気持ち悪く描きすぎて読者にイヤがられた
自分の中の鬱屈した感情を作品にぶつけていたという伊藤。そんな彼が、漫画と向き合ううえで心がけていることについて聞いてみた。
「やっぱり、創り出す以上は毎回新しいアイデアや、新しい試みを作品に投入しなければいけない、ということは心掛けています。以前に描いたものを同じように繰り返してもしょうがないなと。なので、最近はネタが途切れるし、飽きちゃうこともある。だから短編が多いんです、長編をやる持久力がないんですね」
伊藤潤二作品に触れたのは、週刊連載をしていた『うずまき』だった。週刊連載というのは人気投票と隣合わせだ。そこを伊藤はどのように感じていたのか。
「あんまり考えないようにしてましたね。でも、不思議なことに、担当の方からそのことについて言われた記憶もないんですよね。そこまで長期の連載でもなかったし。あと、雑誌のどの辺に載ってるかにもよって、編集部の期待もわかるじゃないですか。僕はだいたい後ろのほうだったんで、あんまり期待もされていない(笑)」
そして、漫画を描くときに大事にしていることは“違和感”だと言う。
「違和感という事象をもっと細分化していくと、“もしも、こんなことが実際にあったらイヤだな”とか“なんか変だな、不思議だな”とか、いろいろあるんですよ。『グリセリド』は……あれは気持ち悪いですね(笑)。気持ち悪いものを描いて、読者に嫌がらせをしたい、みたいな気持ちが少しあったんですが、そしたら本当に嫌がられて、申し訳ないことをしました(笑)」
『グリセリド』は顔の油を思いっきり絞って、顔にかけるシーンがネットでバズったことがあり、彼の漫画を知らない人でもこのコマを知ってる人は多いだろう。本のカバーを外すと、そのコマを見ることができる。
「あれは思春期にニキビができて、自分で絞ったときの体験です(笑)。ああいう気持ち悪いのをわざと描いて、自分の中で克服したいと思っているんですね(笑)」
伊藤のこだわりとしては「トーンをなるべく使わない」という記述もあった。

## [課題 A]
本文のうち、「気持ち悪く描きすぎて読者にイヤがられた」で始まり「と思っているんですね(笑)」」で終わる部分を、一字も変えずに書き出しなさい。

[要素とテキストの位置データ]
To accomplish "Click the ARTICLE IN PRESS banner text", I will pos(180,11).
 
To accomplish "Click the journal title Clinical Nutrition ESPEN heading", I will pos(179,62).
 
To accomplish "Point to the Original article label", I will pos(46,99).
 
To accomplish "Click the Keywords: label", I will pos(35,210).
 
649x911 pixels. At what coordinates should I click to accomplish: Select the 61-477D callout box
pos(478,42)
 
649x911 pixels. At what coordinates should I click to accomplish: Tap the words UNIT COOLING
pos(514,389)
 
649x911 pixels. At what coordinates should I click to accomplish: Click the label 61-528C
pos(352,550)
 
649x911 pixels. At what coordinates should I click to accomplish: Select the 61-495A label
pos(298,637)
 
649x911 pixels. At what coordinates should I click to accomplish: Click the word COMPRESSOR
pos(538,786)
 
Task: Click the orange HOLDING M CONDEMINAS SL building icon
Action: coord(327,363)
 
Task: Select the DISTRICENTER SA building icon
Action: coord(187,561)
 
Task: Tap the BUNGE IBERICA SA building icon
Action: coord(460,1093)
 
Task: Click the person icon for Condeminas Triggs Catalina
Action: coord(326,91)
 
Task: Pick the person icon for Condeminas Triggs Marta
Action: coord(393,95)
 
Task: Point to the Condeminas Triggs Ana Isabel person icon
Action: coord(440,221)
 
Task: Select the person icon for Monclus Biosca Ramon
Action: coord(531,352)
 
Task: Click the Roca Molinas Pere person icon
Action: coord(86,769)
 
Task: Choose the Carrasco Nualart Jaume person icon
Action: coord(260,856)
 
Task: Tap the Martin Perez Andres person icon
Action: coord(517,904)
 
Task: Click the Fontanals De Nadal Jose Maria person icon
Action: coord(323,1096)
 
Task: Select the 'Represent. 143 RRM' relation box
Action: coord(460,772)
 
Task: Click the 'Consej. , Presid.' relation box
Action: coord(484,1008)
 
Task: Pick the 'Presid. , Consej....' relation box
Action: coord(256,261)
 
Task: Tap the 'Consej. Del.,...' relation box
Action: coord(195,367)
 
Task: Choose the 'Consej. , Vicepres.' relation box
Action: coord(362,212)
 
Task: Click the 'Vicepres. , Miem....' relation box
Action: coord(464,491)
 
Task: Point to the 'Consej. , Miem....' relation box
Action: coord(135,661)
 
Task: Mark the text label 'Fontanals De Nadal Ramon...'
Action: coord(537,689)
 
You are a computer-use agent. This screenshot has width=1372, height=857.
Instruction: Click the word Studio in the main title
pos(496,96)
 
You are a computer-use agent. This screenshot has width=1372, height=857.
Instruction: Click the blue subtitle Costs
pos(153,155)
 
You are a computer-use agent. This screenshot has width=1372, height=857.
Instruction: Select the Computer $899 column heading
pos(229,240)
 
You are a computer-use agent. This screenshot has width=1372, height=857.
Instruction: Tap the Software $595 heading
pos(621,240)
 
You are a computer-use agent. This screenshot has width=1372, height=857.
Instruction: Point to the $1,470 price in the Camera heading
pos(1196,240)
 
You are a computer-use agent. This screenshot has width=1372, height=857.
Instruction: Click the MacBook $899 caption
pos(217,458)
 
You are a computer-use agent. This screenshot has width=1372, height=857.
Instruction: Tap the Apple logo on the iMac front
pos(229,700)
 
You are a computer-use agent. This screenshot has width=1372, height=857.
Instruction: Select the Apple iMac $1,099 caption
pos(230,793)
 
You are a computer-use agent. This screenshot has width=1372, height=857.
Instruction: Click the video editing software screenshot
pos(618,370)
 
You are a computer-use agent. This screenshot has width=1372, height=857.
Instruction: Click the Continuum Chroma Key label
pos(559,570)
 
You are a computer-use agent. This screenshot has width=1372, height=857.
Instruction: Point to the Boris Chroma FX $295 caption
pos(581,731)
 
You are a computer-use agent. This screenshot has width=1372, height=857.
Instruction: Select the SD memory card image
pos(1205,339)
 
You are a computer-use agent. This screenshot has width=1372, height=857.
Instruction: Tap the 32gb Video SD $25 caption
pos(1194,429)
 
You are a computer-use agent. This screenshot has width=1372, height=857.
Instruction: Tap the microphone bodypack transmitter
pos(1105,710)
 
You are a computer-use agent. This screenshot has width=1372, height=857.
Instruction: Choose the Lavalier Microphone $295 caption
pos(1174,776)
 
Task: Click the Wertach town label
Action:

## [課題 B]
エントリーの先頭から「pos(352,550)」を含む行までを対象とし、両端の行も含めます。これらの行だけを、空行を除き1行を1つの文字列としてJSONのリストに変換しなさい。

## [解答 A]
気持ち悪く描きすぎて読者にイヤがられた
自分の中の鬱屈した感情を作品にぶつけていたという伊藤。そんな彼が、漫画と向き合ううえで心がけていることについて聞いてみた。
「やっぱり、創り出す以上は毎回新しいアイデアや、新しい試みを作品に投入しなければいけない、ということは心掛けています。以前に描いたものを同じように繰り返してもしょうがないなと。なので、最近はネタが途切れるし、飽きちゃうこともある。だから短編が多いんです、長編をやる持久力がないんですね」
伊藤潤二作品に触れたのは、週刊連載をしていた『うずまき』だった。週刊連載というのは人気投票と隣合わせだ。そこを伊藤はどのように感じていたのか。
「あんまり考えないようにしてましたね。でも、不思議なことに、担当の方からそのことについて言われた記憶もないんですよね。そこまで長期の連載でもなかったし。あと、雑誌のどの辺に載ってるかにもよって、編集部の期待もわかるじゃないですか。僕はだいたい後ろのほうだったんで、あんまり期待もされていない(笑)」
そして、漫画を描くときに大事にしていることは“違和感”だと言う。
「違和感という事象をもっと細分化していくと、“もしも、こんなことが実際にあったらイヤだな”とか“なんか変だな、不思議だな”とか、いろいろあるんですよ。『グリセリド』は……あれは気持ち悪いですね(笑)。気持ち悪いものを描いて、読者に嫌がらせをしたい、みたいな気持ちが少しあったんですが、そしたら本当に嫌がられて、申し訳ないことをしました(笑)」
『グリセリド』は顔の油を思いっきり絞って、顔にかけるシーンがネットでバズったことがあり、彼の漫画を知らない人でもこのコマを知ってる人は多いだろう。本のカバーを外すと、そのコマを見ることができる。
「あれは思春期にニキビができて、自分で絞ったときの体験です(笑)。ああいう気持ち悪いのをわざと描いて、自分の中で克服したいと思っているんですね(笑)」

## [解答 B]
[
  "To accomplish \"Click the ARTICLE IN PRESS banner text\", I will pos(180,11).",
  "To accomplish \"Click the journal title Clinical Nutrition ESPEN heading\", I will pos(179,62).",
  "To accomplish \"Point to the Original article label\", I will pos(46,99).",
  "To accomplish \"Click the Keywords: label\", I will pos(35,210).",
  "649x911 pixels. At what coordinates should I click to accomplish: Select the 61-477D callout box",
  "pos(478,42)",
  "649x911 pixels. At what coordinates should I click to accomplish: Tap the words UNIT COOLING",
  "pos(514,389)",
  "649x911 pixels. At what coordinates should I click to accomplish: Click the label 61-528C",
  "pos(352,550)"
]